▶ What the task asks:
Copy the stretch of lines from the one containing "Select the 抠像 cutout sub-tab" through the one containing "Click the 0.6", reproducing them without change and omitting the pictures.
----- Material shown -----
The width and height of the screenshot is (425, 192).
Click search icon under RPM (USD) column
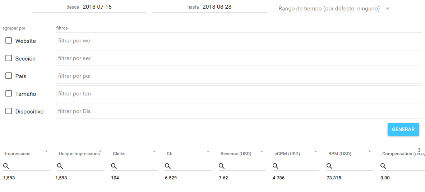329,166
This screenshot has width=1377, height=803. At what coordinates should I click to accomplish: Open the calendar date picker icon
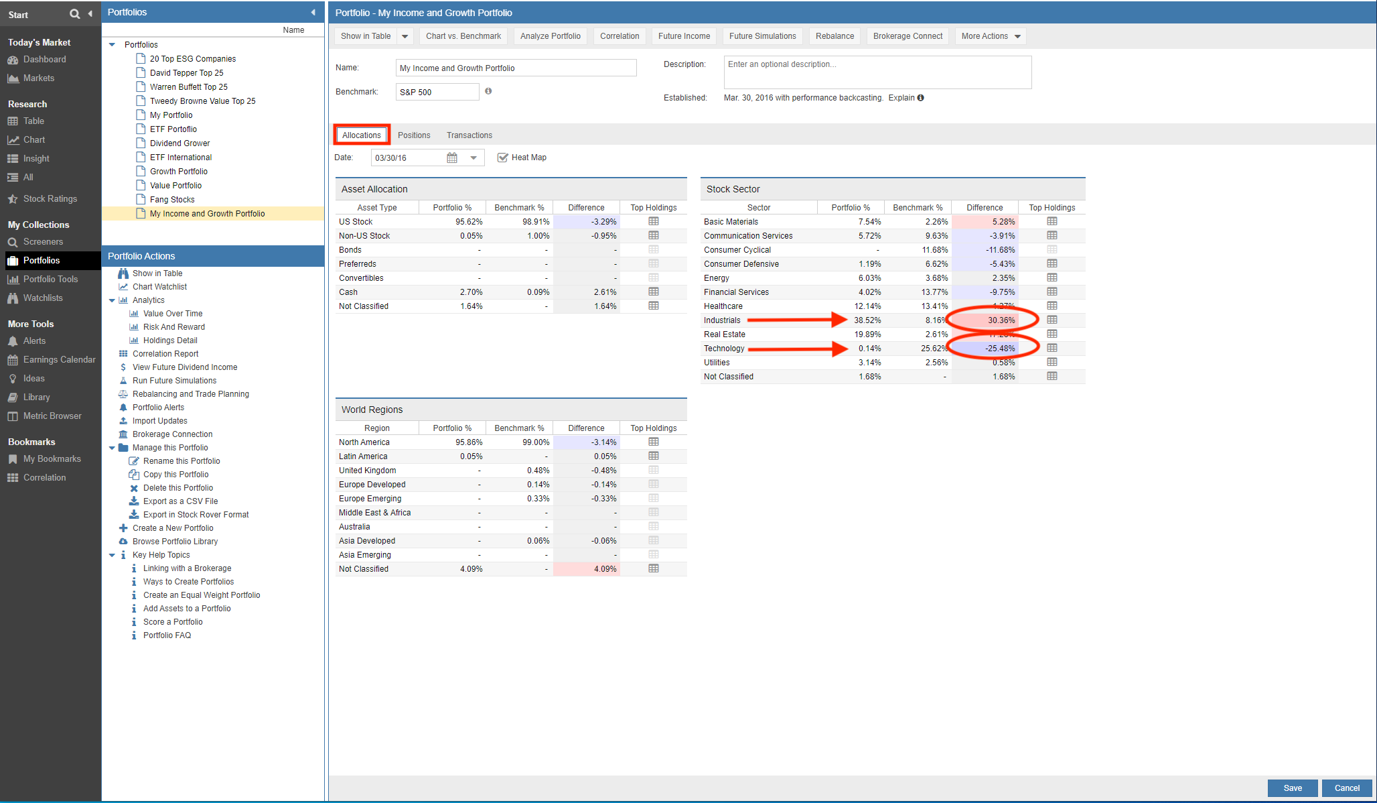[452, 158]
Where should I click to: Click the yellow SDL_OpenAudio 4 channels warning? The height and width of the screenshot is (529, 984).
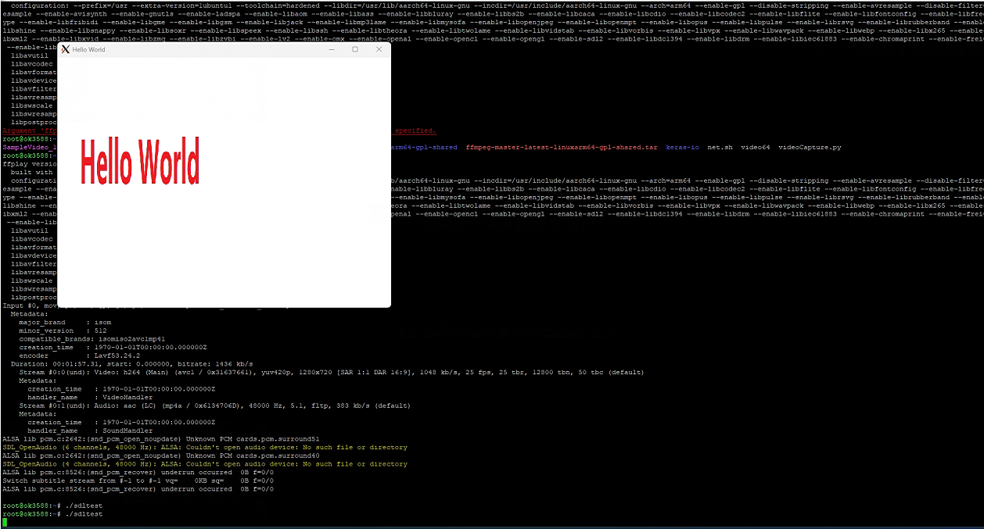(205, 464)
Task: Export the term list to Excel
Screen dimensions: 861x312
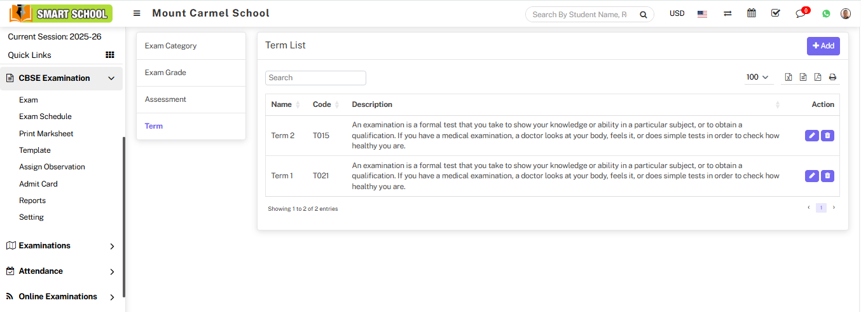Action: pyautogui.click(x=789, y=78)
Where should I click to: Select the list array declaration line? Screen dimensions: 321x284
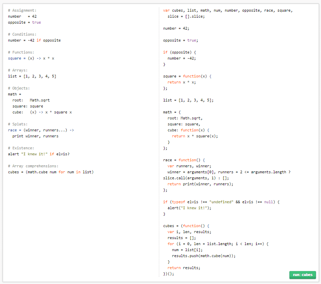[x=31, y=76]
-----
----- Material shown -----
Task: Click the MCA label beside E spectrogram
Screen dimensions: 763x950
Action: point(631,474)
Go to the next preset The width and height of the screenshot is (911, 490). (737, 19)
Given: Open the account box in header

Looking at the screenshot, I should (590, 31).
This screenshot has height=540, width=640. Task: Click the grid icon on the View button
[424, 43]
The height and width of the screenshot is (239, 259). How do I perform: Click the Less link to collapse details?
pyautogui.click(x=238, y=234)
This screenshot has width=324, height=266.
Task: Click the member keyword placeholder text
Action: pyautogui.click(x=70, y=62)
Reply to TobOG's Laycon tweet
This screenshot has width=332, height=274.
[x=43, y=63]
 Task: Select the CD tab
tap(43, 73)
-----
----- Material shown -----
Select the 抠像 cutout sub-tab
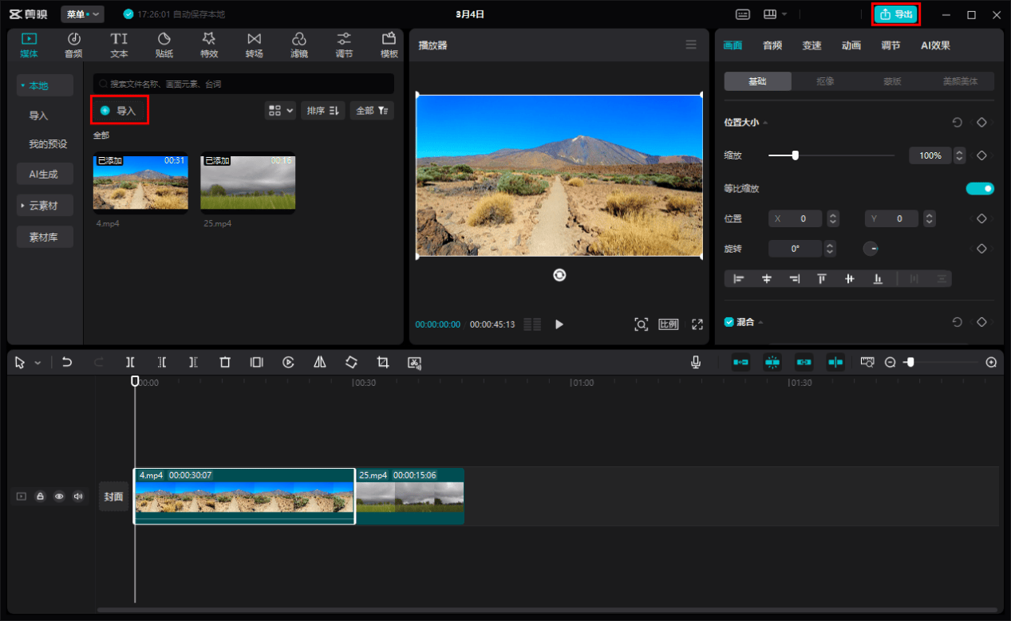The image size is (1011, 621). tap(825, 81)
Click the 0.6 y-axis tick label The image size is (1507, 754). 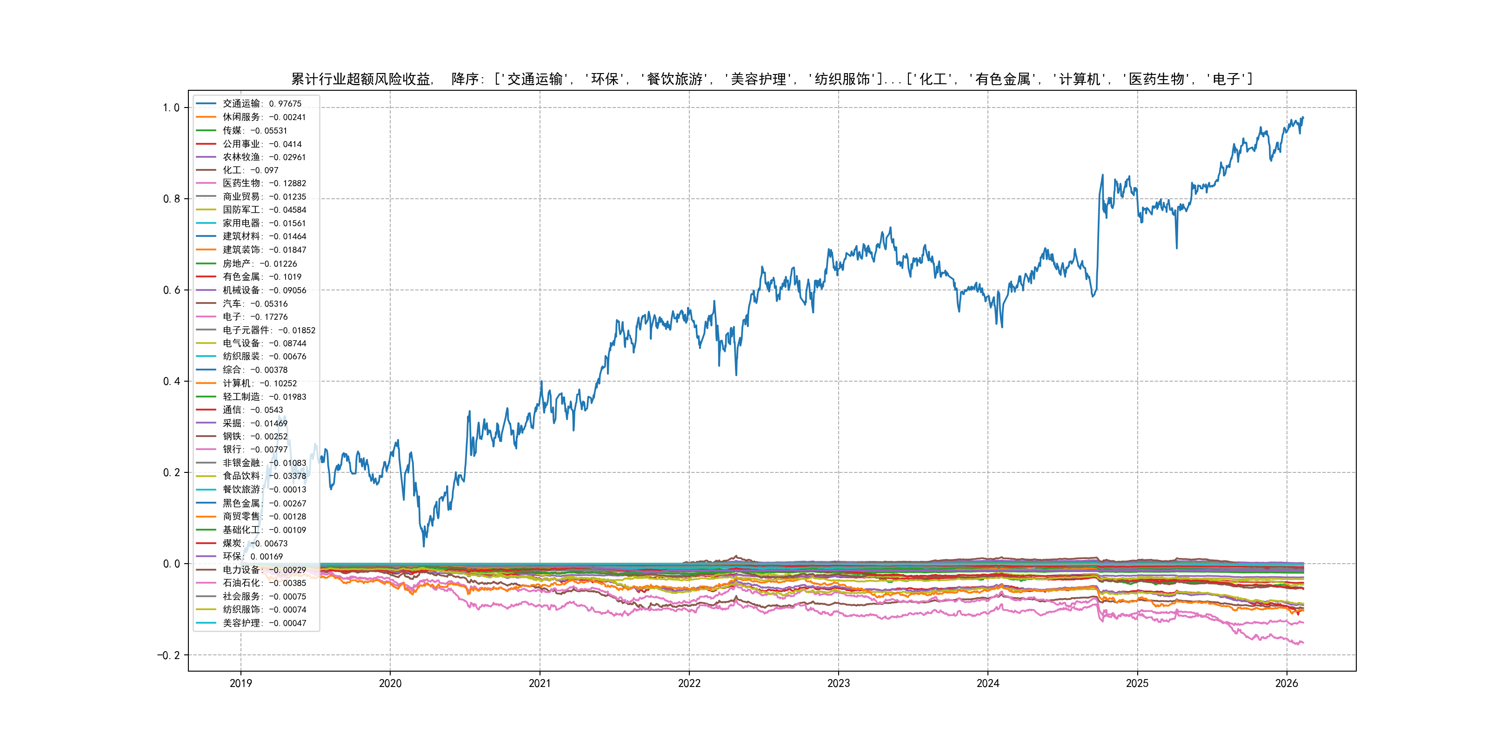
-----
▶ The answer:
Select the 抠像 cutout sub-tab
The image size is (1011, 621). tap(825, 81)
Click the 0.6 y-axis tick label The image size is (1507, 754). 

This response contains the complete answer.